*Set problem 1*
According to the passage on database query criteria, what format must dates be in?

— Begin Supplied passage —

When reading the database, all lines that start with comment_flag will be skipped. The rows resulting from the query will be sorted in ascending order according to field number orderby, unless you append a > character to the field number, in which case they will be sorted in descending order.

Each query criterium is defined by four pipe-delimited fields. You can use as many criteria as you want. The fields are the

  1. value to be matched
  2. index of field into the database that this criteria applies to (starting at 1)
  3. operator for comparison
    Possible values: >,<,>=,<=,=,!= (not equal)
    The operator is compared the following way:

    value OPERATOR database_field_value

    That is, (1) above is the left hand side of the operator and (2) above is the right hand side of the operator.
  4. data type of the field (this determines how the operator in (3) gets applied to the data)
    The data type can be: date, number, or string
    If the data type is a date, then the operator for comparison is done after the value to be matched. Note that dates must be in MM/DD/YY format.
    If the data type is a number, then the operator for comparison is done based off of numerical if operators (>,<,==, etc.)
    If the data type is a string, then the operator for comparison is done based off of string if operators (gt, lt, eq, ne, etc.) with ONE EXCEPTION.
    If the datatype is a STRING *AND* the operator is =, then the search that is done becomes a more flexible search:
    • All the words in the form variable are split apart and searched as separate keywords in the text of the fields.
    • By default, the search on string = string is a pattern match search and is not case sensitive.

— End Supplied passage —

*Set problem 2*
Please rewrite everything from the line containing "Rannanpihassa (165, 1117)" down to the end of the entries, substituting "Urban Gardening" for "Urban Farming" and leaving all else unchanged.

— Begin Records to process —

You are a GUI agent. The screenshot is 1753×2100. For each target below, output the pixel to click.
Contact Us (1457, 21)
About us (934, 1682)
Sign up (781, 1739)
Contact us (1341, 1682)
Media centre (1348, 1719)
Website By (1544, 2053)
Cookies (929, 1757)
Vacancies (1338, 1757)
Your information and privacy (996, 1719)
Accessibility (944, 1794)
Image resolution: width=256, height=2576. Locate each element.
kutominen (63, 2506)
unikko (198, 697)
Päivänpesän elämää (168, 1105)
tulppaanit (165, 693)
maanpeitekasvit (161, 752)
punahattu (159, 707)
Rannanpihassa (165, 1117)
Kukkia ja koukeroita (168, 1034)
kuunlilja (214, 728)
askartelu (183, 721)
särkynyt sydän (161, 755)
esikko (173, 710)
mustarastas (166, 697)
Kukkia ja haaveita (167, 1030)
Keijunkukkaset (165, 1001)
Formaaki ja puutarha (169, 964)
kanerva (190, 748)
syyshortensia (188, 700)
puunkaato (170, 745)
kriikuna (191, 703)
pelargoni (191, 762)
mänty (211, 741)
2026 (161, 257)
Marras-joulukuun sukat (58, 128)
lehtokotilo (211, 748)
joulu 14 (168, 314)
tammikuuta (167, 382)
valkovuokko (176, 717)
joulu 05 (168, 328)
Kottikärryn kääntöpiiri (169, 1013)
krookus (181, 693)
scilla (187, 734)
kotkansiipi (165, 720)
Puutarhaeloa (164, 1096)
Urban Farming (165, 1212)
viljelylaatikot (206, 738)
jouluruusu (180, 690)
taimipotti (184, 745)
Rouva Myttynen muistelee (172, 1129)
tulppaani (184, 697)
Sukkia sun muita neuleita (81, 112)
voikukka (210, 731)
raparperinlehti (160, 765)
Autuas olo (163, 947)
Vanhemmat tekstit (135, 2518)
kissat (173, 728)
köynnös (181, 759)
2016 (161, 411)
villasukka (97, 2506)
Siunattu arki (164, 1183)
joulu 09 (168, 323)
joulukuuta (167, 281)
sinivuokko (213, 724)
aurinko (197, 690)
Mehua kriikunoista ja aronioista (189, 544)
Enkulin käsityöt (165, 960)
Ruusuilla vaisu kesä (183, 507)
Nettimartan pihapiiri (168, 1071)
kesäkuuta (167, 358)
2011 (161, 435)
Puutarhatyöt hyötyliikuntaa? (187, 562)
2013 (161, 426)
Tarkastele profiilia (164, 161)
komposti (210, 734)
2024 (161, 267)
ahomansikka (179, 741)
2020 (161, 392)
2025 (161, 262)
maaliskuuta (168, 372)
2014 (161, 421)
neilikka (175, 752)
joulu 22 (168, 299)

— End Records to process —

*Exercise result 1*
Dates must be in MM/DD/YY format.

*Exercise result 2*
Rannanpihassa (165, 1117)
Kukkia ja koukeroita (168, 1034)
kuunlilja (214, 728)
askartelu (183, 721)
särkynyt sydän (161, 755)
esikko (173, 710)
mustarastas (166, 697)
Kukkia ja haaveita (167, 1030)
Keijunkukkaset (165, 1001)
Formaaki ja puutarha (169, 964)
kanerva (190, 748)
syyshortensia (188, 700)
puunkaato (170, 745)
kriikuna (191, 703)
pelargoni (191, 762)
mänty (211, 741)
2026 (161, 257)
Marras-joulukuun sukat (58, 128)
lehtokotilo (211, 748)
joulu 14 (168, 314)
tammikuuta (167, 382)
valkovuokko (176, 717)
joulu 05 (168, 328)
Kottikärryn kääntöpiiri (169, 1013)
krookus (181, 693)
scilla (187, 734)
kotkansiipi (165, 720)
Puutarhaeloa (164, 1096)
Urban Gardening (165, 1212)
viljelylaatikot (206, 738)
jouluruusu (180, 690)
taimipotti (184, 745)
Rouva Myttynen muistelee (172, 1129)
tulppaani (184, 697)
Sukkia sun muita neuleita (81, 112)
voikukka (210, 731)
raparperinlehti (160, 765)
Autuas olo (163, 947)
Vanhemmat tekstit (135, 2518)
kissat (173, 728)
köynnös (181, 759)
2016 (161, 411)
villasukka (97, 2506)
Siunattu arki (164, 1183)
joulu 09 (168, 323)
joulukuuta (167, 281)
sinivuokko (213, 724)
aurinko (197, 690)
Mehua kriikunoista ja aronioista (189, 544)
Enkulin käsityöt (165, 960)
Ruusuilla vaisu kesä (183, 507)
Nettimartan pihapiiri (168, 1071)
kesäkuuta (167, 358)
2011 (161, 435)
Puutarhatyöt hyötyliikuntaa? (187, 562)
2013 (161, 426)
Tarkastele profiilia (164, 161)
komposti (210, 734)
2024 (161, 267)
ahomansikka (179, 741)
2020 (161, 392)
2025 (161, 262)
maaliskuuta (168, 372)
2014 (161, 421)
neilikka (175, 752)
joulu 22 (168, 299)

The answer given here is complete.